What I understand regarding the way Julia works is that it needs to have a single file with all the code inside and in the proper sequence (so that some piece of code does not e.g. uses types not defined yet but only later on) and then it executes it line after line until the end.
So, if you use multiple files you need to include them to some main file and run this file. If you have modules again you need to include their source code manually so that they are only included once and in the right order. As a result, modules are not giving you any value like in other programming languages because you need to manually take care of their code so that at the end you create this large file with all the code for Julia to execute. And let’s not get into the whole dot notation for Julia to locate the modules with the “using” statements!
Okay, but the feedback in that thread was basically “don’t use include that way”. It seemed like your questions were addressed, but I don’t know how the advice fell short.
If I convert my modules to packages then I would have no problems but is that the proper way to arrange a code when these packages are only meaningful as parts of a single and specific application?
If you can convert the modules to individual packages, there should be no issues with interdependencies. In other words, such modules can be included and used in any order.
On the other hand, if the modules depend on functionality implemented in other modules, then either make your code one monolithic file without submodules (everybody lives in the same house - module), or separate into modules, but then the order in which the files are included to be compiled matters. Obviously, circular dependencies are not good.
I don’t share this general frustration with modules, but one very specific thing that is probably related to what the OP describes as frustrating is this:
julia> module A
f(x::M) = x.m
struct M
m
end
end
ERROR: UndefVarError: M not defined
Stacktrace:
[1] top-level scope
@ REPL[1]:2
Is it obvious why this does not work? (meaning, why the order matters there?).

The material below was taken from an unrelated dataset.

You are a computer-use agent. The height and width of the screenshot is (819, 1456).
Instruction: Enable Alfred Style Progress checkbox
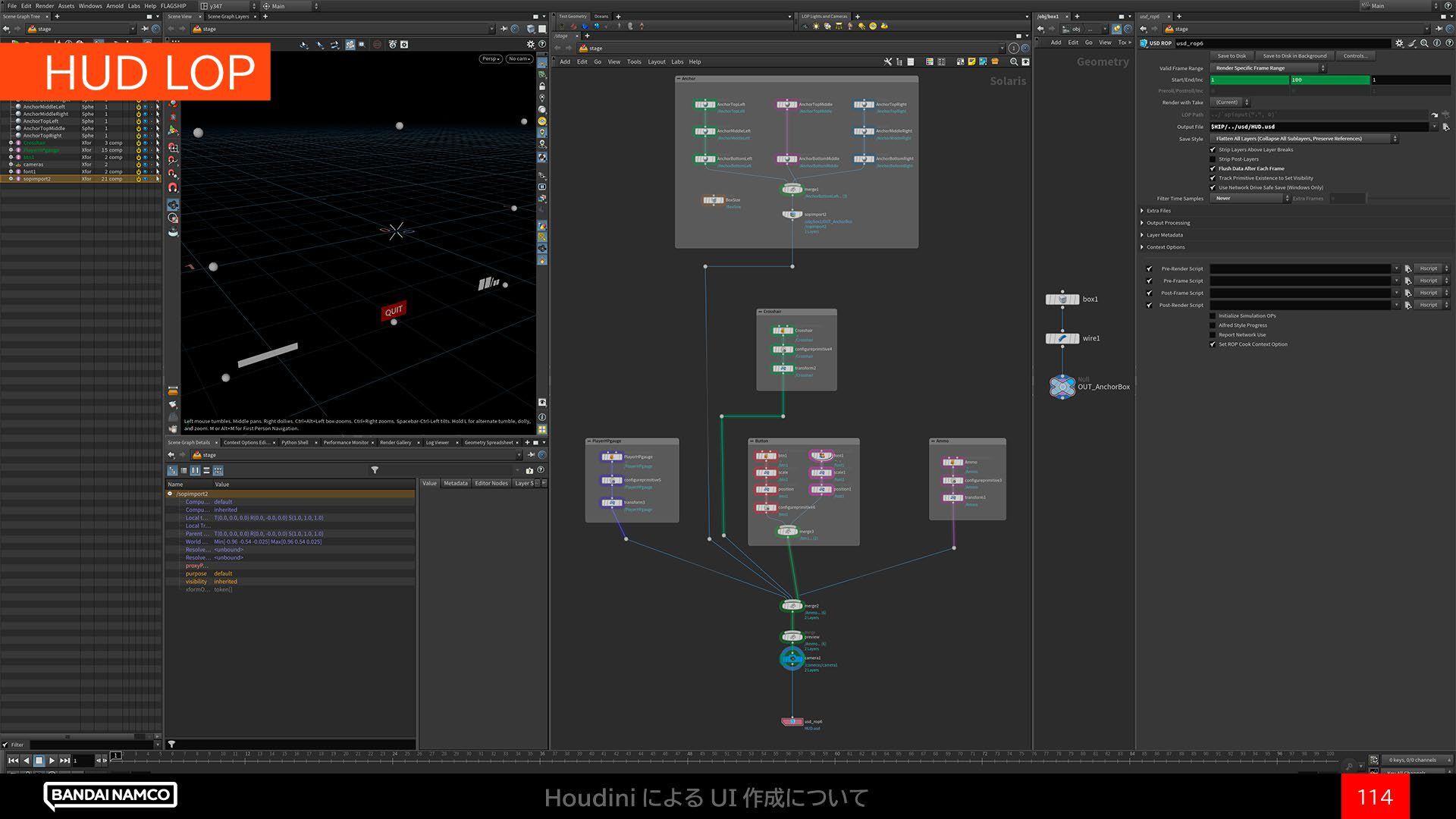pos(1213,325)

Answering part of my question:
julia> module A
f(x::Int) = x
f(x::Int) = 2*x
end
WARNING: replacing module A.
Main.A
julia> A.f(1)
2
But, then, couldn’t this simply throw an error? What are the situations in which good code requires that these two behaviours are as they are?
Well, yes, but is anything in the module parsed before the “end” is returned? Is it possible to interact “inside” a module, such that that can’t be handled?
Having the things out of order, while sometimes practical, is certainly bad style. But having multiple conflicting definitions of the same method inside the module seems to be useless, and very bad style anyway. Are there “good” uses of that?